▸ **SELECTED TEXT**

Acquisition de contrôle et fin d'année réputée

Imagine you're about to take a big step in the business world: acquiring control of a company. This pivotal moment can transform your business, open up new opportunities, and take your growth to the next level. But before you dive in headfirst, it's important to understand the many tax and strategic implications.

Acquiring control of a company isn't just a financial transaction; it's an event that triggers a series of profound changes in the company's management and operational structure. Whether you're buying shares, merging or reorganizing a holding company, each stage brings its own challenges and legal requirements.

Defining acquisition of control for a better understanding

Acquisition of control occurs when a new person or group of persons acquires more than 50% of the voting shares of a company. This change can occur through the purchase or cancellation of shares, an acquisition, a merger or a liquidation. Once this threshold is crossed, the acquirer assumes control of the target company and makes significant changes to its management and operating structure.

It is important to note that certain related party transactions are not considered to be an acquisition of control under section 256(7) of the Income Tax Act. The relevant control for this definition is legal control, which is the legal ability to direct the affairs of the corporation, not actual control.

Tax consequences of acquiring control

Acquisitions of control have significant tax implications, including deemed year-end, limitations on capital loss and tax credit carryforwards, and the reduction of accumulated capital losses. 

Here are some tax considerations to be aware of when acquiring control. You can also download the checklist suggested by the Ordre des CPA du Québec to better plan transactions involving acquisitions of control.

Deemed year-end

In the event of a change of control, the company must end its fiscal year before its official year-end date, known as a deemed year-end. This situation, also known as a “short tax year” requires the corporation to:

  • File tax returns within six months after the end of the deemed year.

▸ **RECORDS SUPPLIED**
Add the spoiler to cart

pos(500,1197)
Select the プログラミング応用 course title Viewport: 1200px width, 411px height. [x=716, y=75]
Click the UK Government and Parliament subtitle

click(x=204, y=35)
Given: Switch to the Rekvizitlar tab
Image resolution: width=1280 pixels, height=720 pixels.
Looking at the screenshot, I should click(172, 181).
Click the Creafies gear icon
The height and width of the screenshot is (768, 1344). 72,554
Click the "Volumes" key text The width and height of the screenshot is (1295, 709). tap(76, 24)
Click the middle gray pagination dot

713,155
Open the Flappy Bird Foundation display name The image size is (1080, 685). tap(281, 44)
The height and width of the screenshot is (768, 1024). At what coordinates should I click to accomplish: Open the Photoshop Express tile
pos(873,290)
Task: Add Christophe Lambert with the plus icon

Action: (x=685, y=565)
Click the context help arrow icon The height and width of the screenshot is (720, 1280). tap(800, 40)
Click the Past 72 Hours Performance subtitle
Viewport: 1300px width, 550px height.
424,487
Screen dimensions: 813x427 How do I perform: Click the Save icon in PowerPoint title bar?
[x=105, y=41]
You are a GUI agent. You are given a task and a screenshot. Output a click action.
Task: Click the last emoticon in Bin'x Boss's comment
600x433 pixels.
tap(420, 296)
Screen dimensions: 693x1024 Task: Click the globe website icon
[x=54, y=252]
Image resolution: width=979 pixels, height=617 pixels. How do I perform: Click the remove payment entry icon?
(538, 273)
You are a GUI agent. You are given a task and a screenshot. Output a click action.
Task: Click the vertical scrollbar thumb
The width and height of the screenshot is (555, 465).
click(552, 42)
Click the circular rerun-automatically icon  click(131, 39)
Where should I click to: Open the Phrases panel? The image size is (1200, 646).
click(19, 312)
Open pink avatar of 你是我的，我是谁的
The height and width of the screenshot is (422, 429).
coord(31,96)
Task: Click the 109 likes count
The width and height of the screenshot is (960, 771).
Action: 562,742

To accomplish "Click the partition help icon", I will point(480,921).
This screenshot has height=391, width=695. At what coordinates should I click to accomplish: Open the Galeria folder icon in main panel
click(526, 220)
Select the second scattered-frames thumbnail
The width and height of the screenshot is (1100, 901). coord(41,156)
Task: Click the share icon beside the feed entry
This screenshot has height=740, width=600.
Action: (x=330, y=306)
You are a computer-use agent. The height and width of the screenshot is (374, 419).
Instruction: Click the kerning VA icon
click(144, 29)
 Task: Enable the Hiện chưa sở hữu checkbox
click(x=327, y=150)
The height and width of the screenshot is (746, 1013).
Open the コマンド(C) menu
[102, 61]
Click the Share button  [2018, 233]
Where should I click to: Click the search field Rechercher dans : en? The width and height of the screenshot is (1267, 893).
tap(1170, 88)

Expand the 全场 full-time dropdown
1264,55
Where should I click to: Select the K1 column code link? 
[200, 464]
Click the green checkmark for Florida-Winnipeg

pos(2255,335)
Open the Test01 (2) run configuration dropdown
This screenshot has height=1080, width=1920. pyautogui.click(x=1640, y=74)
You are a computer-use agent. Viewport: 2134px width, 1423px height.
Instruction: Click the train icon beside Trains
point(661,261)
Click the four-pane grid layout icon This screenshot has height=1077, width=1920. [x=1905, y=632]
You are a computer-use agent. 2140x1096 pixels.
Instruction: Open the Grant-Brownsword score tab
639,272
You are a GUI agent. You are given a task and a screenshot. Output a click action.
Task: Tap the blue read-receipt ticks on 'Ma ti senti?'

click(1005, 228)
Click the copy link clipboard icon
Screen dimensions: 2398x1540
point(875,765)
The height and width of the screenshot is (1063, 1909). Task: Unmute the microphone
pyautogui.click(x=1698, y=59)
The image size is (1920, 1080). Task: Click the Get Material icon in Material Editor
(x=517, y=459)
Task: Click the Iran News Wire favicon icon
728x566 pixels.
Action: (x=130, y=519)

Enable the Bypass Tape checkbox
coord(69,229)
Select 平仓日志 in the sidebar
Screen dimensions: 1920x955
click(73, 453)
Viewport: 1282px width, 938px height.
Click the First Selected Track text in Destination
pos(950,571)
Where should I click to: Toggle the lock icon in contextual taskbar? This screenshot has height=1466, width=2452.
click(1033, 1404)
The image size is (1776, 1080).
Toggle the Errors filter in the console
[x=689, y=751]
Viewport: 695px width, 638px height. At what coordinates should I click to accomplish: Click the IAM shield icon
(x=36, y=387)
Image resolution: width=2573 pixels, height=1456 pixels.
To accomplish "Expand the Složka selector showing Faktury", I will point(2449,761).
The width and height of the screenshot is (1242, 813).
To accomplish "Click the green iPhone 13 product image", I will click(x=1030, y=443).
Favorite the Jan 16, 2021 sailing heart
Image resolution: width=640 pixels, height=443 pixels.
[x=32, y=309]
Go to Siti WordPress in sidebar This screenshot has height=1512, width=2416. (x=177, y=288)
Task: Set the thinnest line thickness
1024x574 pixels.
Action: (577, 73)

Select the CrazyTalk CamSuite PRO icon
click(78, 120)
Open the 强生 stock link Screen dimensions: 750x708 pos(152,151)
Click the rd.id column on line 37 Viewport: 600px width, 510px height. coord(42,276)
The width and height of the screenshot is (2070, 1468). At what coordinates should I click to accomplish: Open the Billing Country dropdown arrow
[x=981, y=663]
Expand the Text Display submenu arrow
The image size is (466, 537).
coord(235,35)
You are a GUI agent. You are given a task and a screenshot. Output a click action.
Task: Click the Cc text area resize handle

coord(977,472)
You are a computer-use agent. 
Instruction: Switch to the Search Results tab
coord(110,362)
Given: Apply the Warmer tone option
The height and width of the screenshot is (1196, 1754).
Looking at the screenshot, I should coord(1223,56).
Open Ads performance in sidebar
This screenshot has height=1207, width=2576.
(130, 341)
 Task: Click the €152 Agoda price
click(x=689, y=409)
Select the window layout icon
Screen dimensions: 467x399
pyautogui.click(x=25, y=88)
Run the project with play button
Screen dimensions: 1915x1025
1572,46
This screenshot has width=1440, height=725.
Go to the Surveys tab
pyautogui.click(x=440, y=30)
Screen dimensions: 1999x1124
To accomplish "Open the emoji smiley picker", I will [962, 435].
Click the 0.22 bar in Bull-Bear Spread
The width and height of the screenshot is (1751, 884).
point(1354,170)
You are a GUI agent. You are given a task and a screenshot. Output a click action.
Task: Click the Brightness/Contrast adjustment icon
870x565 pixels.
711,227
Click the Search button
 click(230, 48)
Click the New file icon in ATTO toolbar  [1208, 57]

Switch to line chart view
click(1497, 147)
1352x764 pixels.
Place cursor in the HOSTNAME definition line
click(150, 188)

▸ **TASKS AND EXERCISES**
1 - Print the stretch from "Defining acquisition of" through "not actual control." in the text on acquiring control of a company.
2 - Write what comes next in the text on acquiring control of a company, picking up after its last line.

▸ **RESPONSES TO THE TASKS**
1 -
Defining acquisition of control for a better understanding

Acquisition of control occurs when a new person or group of persons acquires more than 50% of the voting shares of a company. This change can occur through the purchase or cancellation of shares, an acquisition, a merger or a liquidation. Once this threshold is crossed, the acquirer assumes control of the target company and makes significant changes to its management and operating structure.

It is important to note that certain related party transactions are not considered to be an acquisition of control under section 256(7) of the Income Tax Act. The relevant control for this definition is legal control, which is the legal ability to direct the affairs of the corporation, not actual control.

2 -
  • Pay taxes due within two or three months of the deemed year-end.

This early year-end can be complex to manage because it must be triggered prior to the date of acquisition and control of the company

Restriction on capital loss carryforwards

Net capital losses resulting from the sale of assets is subject to restrictions following a change in control. 

These losses cannot be carried forward to offset future capital gains realized after the change in control. Therefore, they must be used prior to the change in control to reduce capital gains realized in the same year.

Restrictions on the carryforward of tax credits

Investment tax credits acquired prior to a change in control are also subject to restrictions. 

These credits can only be used for the same or a similar business after the change of control. This limits the ability of the acquirer to take advantage of tax credits accumulated by the target prior to the acquisition.

Reduction of accumulated capital losses

Capital losses accumulated prior to the change of control are adjusted. The cost of assets with losses is adjusted to their fair market value, which may reduce the amount of loss carryforwards. This reduction is a prophylactic measure to prevent new entities from improperly utilizing capital losses accumulated by the Company prior to the acquisition.

Implement good post-acquisition management

Post-acquisition management is critical to ensuring a smooth transition and maximizing the benefits of the change of control. 

Here are some key strategies to adopt:

Reorganize the business

Following an acquisition of control, it is often necessary to reorganize the management structure. This includes redefining roles and responsibilities and implementing new operational strategies. 

Effective reorganization can help align the goals of the new entity with those of the target.

Due diligence

Due diligence is essential to assess the financial and tax implications of a change of control. It involves a detailed analysis of financial statements, existing contracts and legal obligations. 

Due diligence helps to identify risks and implement measures to mitigate them.

Internal communication

Clear communication with employees is essential to ensure a smooth transition. Employees need to be informed about the upcoming changes and how they will affect their roles and responsibilities. 

Good communication can help keep employees motivated and productive during the transition period.

Tax optimization

It is important to implement tax strategies to maximize the benefits and minimize the costs associated with a change in control. This can include the judicious use of tax credits, planning for the use of capital losses, and reviewing ownership structures to optimize tax benefits.

Triggering a capital gain

An election can be made to trigger an unrealized capital gain on a capital asset to prevent capital losses from being lost. This strategy can be complex and requires a thorough understanding of the tax implications. 

To do this, the company can establish a deemed PD that is somewhere between the adjusted cost basis (ACB) and the fair market value (FMV). The goal is to find the capital gain necessary to eliminate the PCD and PCN that would otherwise be lost.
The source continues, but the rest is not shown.